There's a clever but simple argument that shows the answer is no. Suppose we have three lattice points like for example ABC or A'B'C' in the next sketch.
We observe that points such as D or D' that make a parallelogram with the original three points must always be lattice points too.
Now suppose we have a regular pentagon with corners that are lattice points. Its size doesn't matter, we are only saying its corners are lattice points.
Draw in the diagonals of the pentagon.
From what we said earlier, given that ABC are lattice points and ABCD is a paralellogram, point D must also be a lattice point. Working our way round the pentagon we see that all five blue points must be lattice points by the same reasoning.
These points form a regular pentagon, and so we have found a smaller pentagon which has its corners on lattice points.
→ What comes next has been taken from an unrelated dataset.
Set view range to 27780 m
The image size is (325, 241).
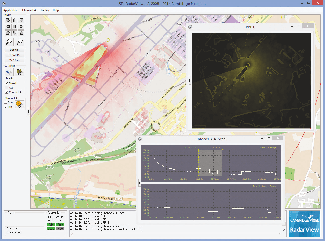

But now we can repeat the process and find a still smaller regular pentagon all of whose corners are lattice points. We can repeat this indefinitely often, each time obtaining smaller and smaller pentagons whose corners lie on lattice points.
However this cannot be; eventually the length of the pentagon's sides would have to be less than 1 unit which is impossible, because 1 is the minimum distance between any two lattice points.
This means that if we could embed a regular pentagon in the square lattice we could go on to achieve something impossible. So embedding the regular pentagon must have been impossible in the first place.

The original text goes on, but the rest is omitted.